→ **EXERCISE DESCRIPTION**
Retype the records that come next, word for word.

→ **MATERIAL TO PROCESS**
::::
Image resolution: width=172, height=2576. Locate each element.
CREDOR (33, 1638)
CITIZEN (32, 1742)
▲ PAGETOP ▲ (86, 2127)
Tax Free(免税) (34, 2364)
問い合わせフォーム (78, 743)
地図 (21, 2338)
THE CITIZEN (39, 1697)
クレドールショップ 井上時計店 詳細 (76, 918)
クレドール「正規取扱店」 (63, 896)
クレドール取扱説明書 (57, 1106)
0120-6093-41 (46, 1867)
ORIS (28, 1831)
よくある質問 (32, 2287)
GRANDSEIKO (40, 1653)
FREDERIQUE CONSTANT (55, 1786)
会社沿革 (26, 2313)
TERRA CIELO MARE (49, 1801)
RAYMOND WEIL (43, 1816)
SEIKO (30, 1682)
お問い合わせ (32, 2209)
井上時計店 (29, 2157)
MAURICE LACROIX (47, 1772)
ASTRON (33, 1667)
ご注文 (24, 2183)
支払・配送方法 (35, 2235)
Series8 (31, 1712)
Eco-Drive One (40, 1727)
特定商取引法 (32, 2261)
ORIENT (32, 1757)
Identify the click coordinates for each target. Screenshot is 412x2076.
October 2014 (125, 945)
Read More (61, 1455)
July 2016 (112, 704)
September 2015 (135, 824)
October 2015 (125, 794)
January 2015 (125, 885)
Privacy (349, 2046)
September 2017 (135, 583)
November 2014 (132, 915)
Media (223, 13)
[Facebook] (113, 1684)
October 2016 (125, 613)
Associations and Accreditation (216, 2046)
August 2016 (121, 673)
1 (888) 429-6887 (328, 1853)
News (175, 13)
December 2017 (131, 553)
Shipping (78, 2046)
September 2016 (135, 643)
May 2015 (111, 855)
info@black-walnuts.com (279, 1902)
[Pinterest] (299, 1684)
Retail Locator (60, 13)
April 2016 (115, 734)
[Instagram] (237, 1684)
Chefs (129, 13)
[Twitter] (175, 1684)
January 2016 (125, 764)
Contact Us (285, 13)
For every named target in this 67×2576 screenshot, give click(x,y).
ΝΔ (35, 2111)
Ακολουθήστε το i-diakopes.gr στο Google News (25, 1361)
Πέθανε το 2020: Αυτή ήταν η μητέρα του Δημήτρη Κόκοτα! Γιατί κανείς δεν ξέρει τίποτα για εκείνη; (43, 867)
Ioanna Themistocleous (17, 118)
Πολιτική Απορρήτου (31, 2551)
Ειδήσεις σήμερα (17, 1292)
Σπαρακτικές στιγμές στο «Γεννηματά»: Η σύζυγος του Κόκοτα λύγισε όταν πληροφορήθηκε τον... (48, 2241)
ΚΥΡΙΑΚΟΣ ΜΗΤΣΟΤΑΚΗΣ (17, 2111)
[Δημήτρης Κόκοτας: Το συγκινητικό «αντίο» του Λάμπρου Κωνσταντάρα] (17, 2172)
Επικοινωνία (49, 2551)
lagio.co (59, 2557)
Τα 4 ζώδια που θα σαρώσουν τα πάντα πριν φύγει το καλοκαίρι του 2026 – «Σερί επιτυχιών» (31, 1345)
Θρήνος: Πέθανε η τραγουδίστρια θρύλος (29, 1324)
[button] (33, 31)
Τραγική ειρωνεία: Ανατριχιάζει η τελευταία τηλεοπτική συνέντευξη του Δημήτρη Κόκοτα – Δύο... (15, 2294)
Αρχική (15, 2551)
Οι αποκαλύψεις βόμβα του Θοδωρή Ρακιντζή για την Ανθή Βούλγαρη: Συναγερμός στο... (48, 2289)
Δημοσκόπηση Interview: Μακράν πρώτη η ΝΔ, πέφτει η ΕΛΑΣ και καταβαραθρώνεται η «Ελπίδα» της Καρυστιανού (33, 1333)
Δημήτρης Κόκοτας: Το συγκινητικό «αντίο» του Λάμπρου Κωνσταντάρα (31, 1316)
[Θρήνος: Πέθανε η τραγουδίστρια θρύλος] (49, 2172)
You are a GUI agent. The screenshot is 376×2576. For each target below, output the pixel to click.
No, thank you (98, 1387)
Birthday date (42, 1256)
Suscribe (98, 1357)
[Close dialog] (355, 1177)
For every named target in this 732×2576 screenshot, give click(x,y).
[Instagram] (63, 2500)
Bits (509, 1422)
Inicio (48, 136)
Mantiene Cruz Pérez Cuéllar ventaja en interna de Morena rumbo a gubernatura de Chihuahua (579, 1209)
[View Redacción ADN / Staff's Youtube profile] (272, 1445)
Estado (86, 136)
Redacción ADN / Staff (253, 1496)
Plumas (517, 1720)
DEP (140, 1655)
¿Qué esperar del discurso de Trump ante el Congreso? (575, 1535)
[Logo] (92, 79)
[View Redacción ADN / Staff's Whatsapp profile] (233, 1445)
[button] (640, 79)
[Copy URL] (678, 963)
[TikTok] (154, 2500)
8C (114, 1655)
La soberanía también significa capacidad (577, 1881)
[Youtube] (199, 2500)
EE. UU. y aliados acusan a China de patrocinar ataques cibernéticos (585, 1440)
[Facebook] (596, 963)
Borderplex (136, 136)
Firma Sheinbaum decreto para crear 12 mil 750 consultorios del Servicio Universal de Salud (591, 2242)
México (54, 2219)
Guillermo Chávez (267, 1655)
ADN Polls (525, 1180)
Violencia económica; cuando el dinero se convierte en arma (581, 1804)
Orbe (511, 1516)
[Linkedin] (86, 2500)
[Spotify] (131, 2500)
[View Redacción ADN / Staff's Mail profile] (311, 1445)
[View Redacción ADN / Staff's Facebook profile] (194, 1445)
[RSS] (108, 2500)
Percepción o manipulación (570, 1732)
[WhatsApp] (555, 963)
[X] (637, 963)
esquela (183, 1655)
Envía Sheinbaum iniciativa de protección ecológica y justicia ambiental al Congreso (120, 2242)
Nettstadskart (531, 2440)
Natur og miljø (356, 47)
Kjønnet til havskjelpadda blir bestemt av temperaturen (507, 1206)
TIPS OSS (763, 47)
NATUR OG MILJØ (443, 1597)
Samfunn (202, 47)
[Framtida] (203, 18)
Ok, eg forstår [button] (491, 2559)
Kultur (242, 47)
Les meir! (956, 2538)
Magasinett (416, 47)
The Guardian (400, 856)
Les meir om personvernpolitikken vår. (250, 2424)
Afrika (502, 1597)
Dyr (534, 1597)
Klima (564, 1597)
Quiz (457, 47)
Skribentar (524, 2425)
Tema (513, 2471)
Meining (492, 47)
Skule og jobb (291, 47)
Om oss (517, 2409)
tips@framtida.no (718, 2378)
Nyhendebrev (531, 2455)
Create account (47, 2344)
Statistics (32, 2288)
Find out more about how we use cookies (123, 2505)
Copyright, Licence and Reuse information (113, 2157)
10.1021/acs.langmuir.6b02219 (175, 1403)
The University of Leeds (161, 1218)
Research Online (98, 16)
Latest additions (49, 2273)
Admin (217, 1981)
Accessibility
::::
→ **RESPONSE**
Image resolution: width=172, height=2576. Locate each element.
CREDOR (33, 1638)
CITIZEN (32, 1742)
▲ PAGETOP ▲ (86, 2127)
Tax Free(免税) (34, 2364)
問い合わせフォーム (78, 743)
地図 (21, 2338)
THE CITIZEN (39, 1697)
クレドールショップ 井上時計店 詳細 (76, 918)
クレドール「正規取扱店」 (63, 896)
クレドール取扱説明書 (57, 1106)
0120-6093-41 (46, 1867)
ORIS (28, 1831)
よくある質問 (32, 2287)
GRANDSEIKO (40, 1653)
FREDERIQUE CONSTANT (55, 1786)
会社沿革 (26, 2313)
TERRA CIELO MARE (49, 1801)
RAYMOND WEIL (43, 1816)
SEIKO (30, 1682)
お問い合わせ (32, 2209)
井上時計店 (29, 2157)
MAURICE LACROIX (47, 1772)
ASTRON (33, 1667)
ご注文 (24, 2183)
支払・配送方法 (35, 2235)
Series8 (31, 1712)
Eco-Drive One (40, 1727)
特定商取引法 (32, 2261)
ORIENT (32, 1757)
Identify the click coordinates for each target. Screenshot is 412x2076.
October 2014 (125, 945)
Read More (61, 1455)
July 2016 (112, 704)
September 2015 (135, 824)
October 2015 (125, 794)
January 2015 (125, 885)
Privacy (349, 2046)
September 2017 (135, 583)
November 2014 (132, 915)
Media (223, 13)
[Facebook] (113, 1684)
October 2016 (125, 613)
Associations and Accreditation (216, 2046)
August 2016 (121, 673)
1 (888) 429-6887 (328, 1853)
News (175, 13)
December 2017 (131, 553)
Shipping (78, 2046)
September 2016 (135, 643)
May 2015 (111, 855)
info@black-walnuts.com (279, 1902)
[Pinterest] (299, 1684)
Retail Locator (60, 13)
April 2016 (115, 734)
[Instagram] (237, 1684)
Chefs (129, 13)
[Twitter] (175, 1684)
January 2016 (125, 764)
Contact Us (285, 13)
For every named target in this 67×2576 screenshot, give click(x,y).
ΝΔ (35, 2111)
Ακολουθήστε το i-diakopes.gr στο Google News (25, 1361)
Πέθανε το 2020: Αυτή ήταν η μητέρα του Δημήτρη Κόκοτα! Γιατί κανείς δεν ξέρει τίποτα για εκείνη; (43, 867)
Ioanna Themistocleous (17, 118)
Πολιτική Απορρήτου (31, 2551)
Ειδήσεις σήμερα (17, 1292)
Σπαρακτικές στιγμές στο «Γεννηματά»: Η σύζυγος του Κόκοτα λύγισε όταν πληροφορήθηκε τον... (48, 2241)
ΚΥΡΙΑΚΟΣ ΜΗΤΣΟΤΑΚΗΣ (17, 2111)
[Δημήτρης Κόκοτας: Το συγκινητικό «αντίο» του Λάμπρου Κωνσταντάρα] (17, 2172)
Επικοινωνία (49, 2551)
lagio.co (59, 2557)
Τα 4 ζώδια που θα σαρώσουν τα πάντα πριν φύγει το καλοκαίρι του 2026 – «Σερί επιτυχιών» (31, 1345)
Θρήνος: Πέθανε η τραγουδίστρια θρύλος (29, 1324)
[button] (33, 31)
Τραγική ειρωνεία: Ανατριχιάζει η τελευταία τηλεοπτική συνέντευξη του Δημήτρη Κόκοτα – Δύο... (15, 2294)
Αρχική (15, 2551)
Οι αποκαλύψεις βόμβα του Θοδωρή Ρακιντζή για την Ανθή Βούλγαρη: Συναγερμός στο... (48, 2289)
Δημοσκόπηση Interview: Μακράν πρώτη η ΝΔ, πέφτει η ΕΛΑΣ και καταβαραθρώνεται η «Ελπίδα» της Καρυστιανού (33, 1333)
Δημήτρης Κόκοτας: Το συγκινητικό «αντίο» του Λάμπρου Κωνσταντάρα (31, 1316)
[Θρήνος: Πέθανε η τραγουδίστρια θρύλος] (49, 2172)
You are a GUI agent. The screenshot is 376×2576. For each target below, output the pixel to click.
No, thank you (98, 1387)
Birthday date (42, 1256)
Suscribe (98, 1357)
[Close dialog] (355, 1177)
For every named target in this 732×2576 screenshot, give click(x,y).
[Instagram] (63, 2500)
Bits (509, 1422)
Inicio (48, 136)
Mantiene Cruz Pérez Cuéllar ventaja en interna de Morena rumbo a gubernatura de Chihuahua (579, 1209)
[View Redacción ADN / Staff's Youtube profile] (272, 1445)
Estado (86, 136)
Redacción ADN / Staff (253, 1496)
Plumas (517, 1720)
DEP (140, 1655)
¿Qué esperar del discurso de Trump ante el Congreso? (575, 1535)
[Logo] (92, 79)
[View Redacción ADN / Staff's Whatsapp profile] (233, 1445)
[button] (640, 79)
[Copy URL] (678, 963)
[TikTok] (154, 2500)
8C (114, 1655)
La soberanía también significa capacidad (577, 1881)
[Youtube] (199, 2500)
EE. UU. y aliados acusan a China de patrocinar ataques cibernéticos (585, 1440)
[Facebook] (596, 963)
Borderplex (136, 136)
Firma Sheinbaum decreto para crear 12 mil 750 consultorios del Servicio Universal de Salud (591, 2242)
México (54, 2219)
Guillermo Chávez (267, 1655)
ADN Polls (525, 1180)
Violencia económica; cuando el dinero se convierte en arma (581, 1804)
Orbe (511, 1516)
[Linkedin] (86, 2500)
[Spotify] (131, 2500)
[View Redacción ADN / Staff's Mail profile] (311, 1445)
[View Redacción ADN / Staff's Facebook profile] (194, 1445)
[RSS] (108, 2500)
Percepción o manipulación (570, 1732)
[WhatsApp] (555, 963)
[X] (637, 963)
esquela (183, 1655)
Envía Sheinbaum iniciativa de protección ecológica y justicia ambiental al Congreso (120, 2242)
Nettstadskart (531, 2440)
Natur og miljø (356, 47)
Kjønnet til havskjelpadda blir bestemt av temperaturen (507, 1206)
TIPS OSS (763, 47)
NATUR OG MILJØ (443, 1597)
Samfunn (202, 47)
[Framtida] (203, 18)
Ok, eg forstår [button] (491, 2559)
Kultur (242, 47)
Les meir! (956, 2538)
Magasinett (416, 47)
The Guardian (400, 856)
Les meir om personvernpolitikken vår. (250, 2424)
Afrika (502, 1597)
Dyr (534, 1597)
Klima (564, 1597)
Quiz (457, 47)
Skribentar (524, 2425)
Tema (513, 2471)
Meining (492, 47)
Skule og jobb (291, 47)
Om oss (517, 2409)
tips@framtida.no (718, 2378)
Nyhendebrev (531, 2455)
Create account (47, 2344)
Statistics (32, 2288)
Find out more about how we use cookies (123, 2505)
Copyright, Licence and Reuse information (113, 2157)
10.1021/acs.langmuir.6b02219 (175, 1403)
The University of Leeds (161, 1218)
Research Online (98, 16)
Latest additions (49, 2273)
Admin (217, 1981)
Accessibility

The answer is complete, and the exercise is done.